> [TASK ITEM]: Beginning with the line that holds "The height and" and ending with the last line, please repeat the entries exactly and omit the pictures.

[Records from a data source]
----------
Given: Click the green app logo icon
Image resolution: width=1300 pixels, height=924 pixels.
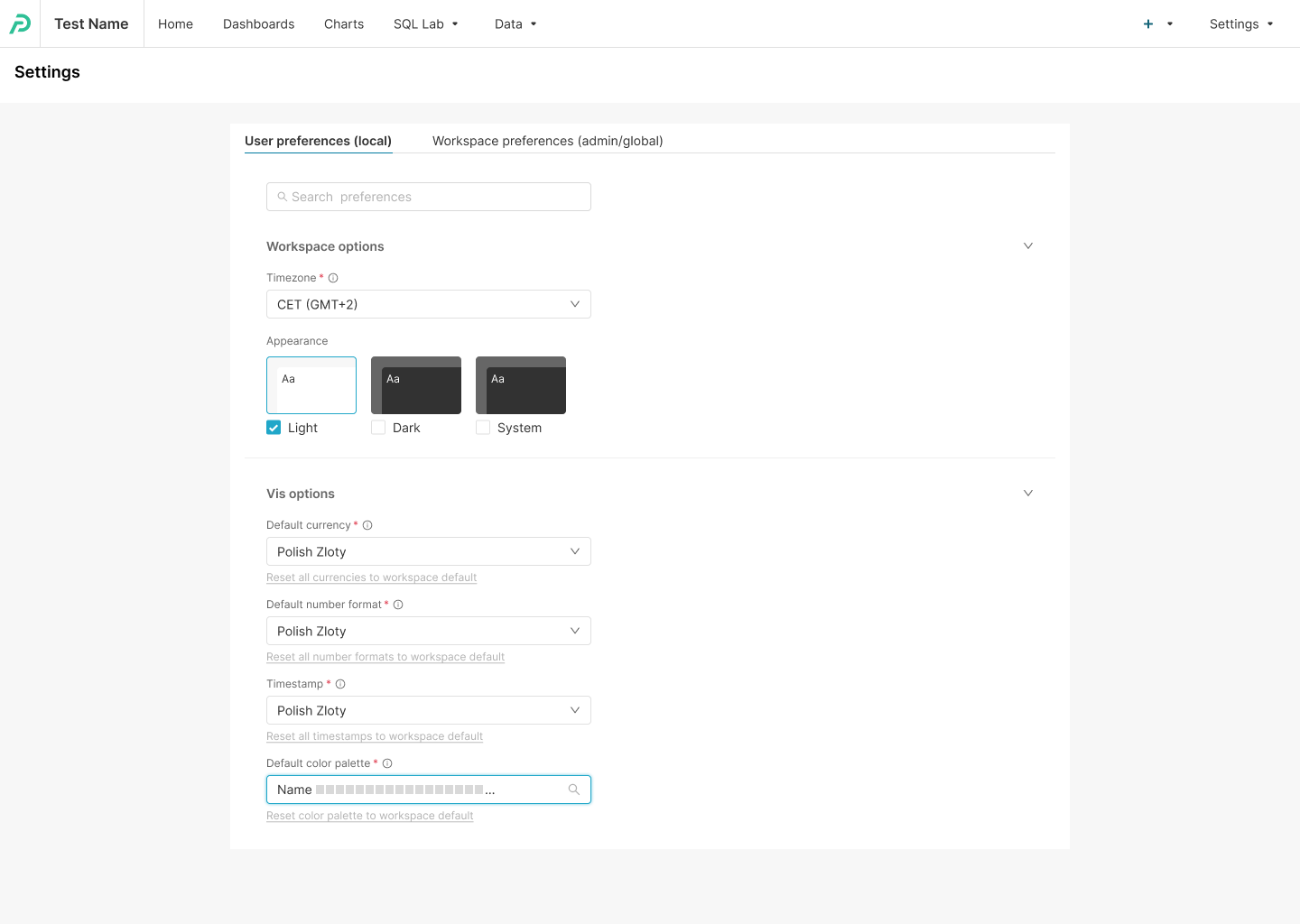Looking at the screenshot, I should coord(20,24).
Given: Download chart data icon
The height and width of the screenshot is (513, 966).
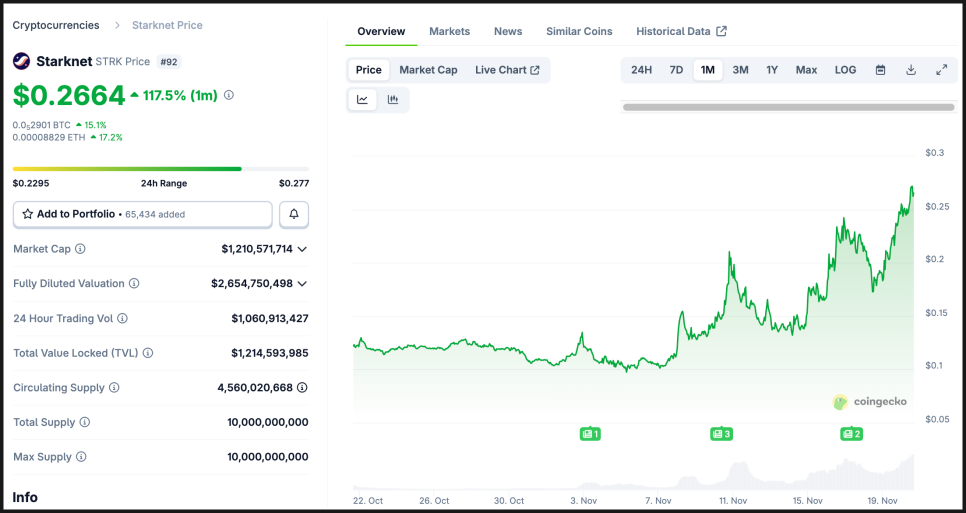Looking at the screenshot, I should pos(911,70).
----------
> [WRITTEN ANSWER]:
The height and width of the screenshot is (513, 966).
Looking at the screenshot, I should pos(911,70).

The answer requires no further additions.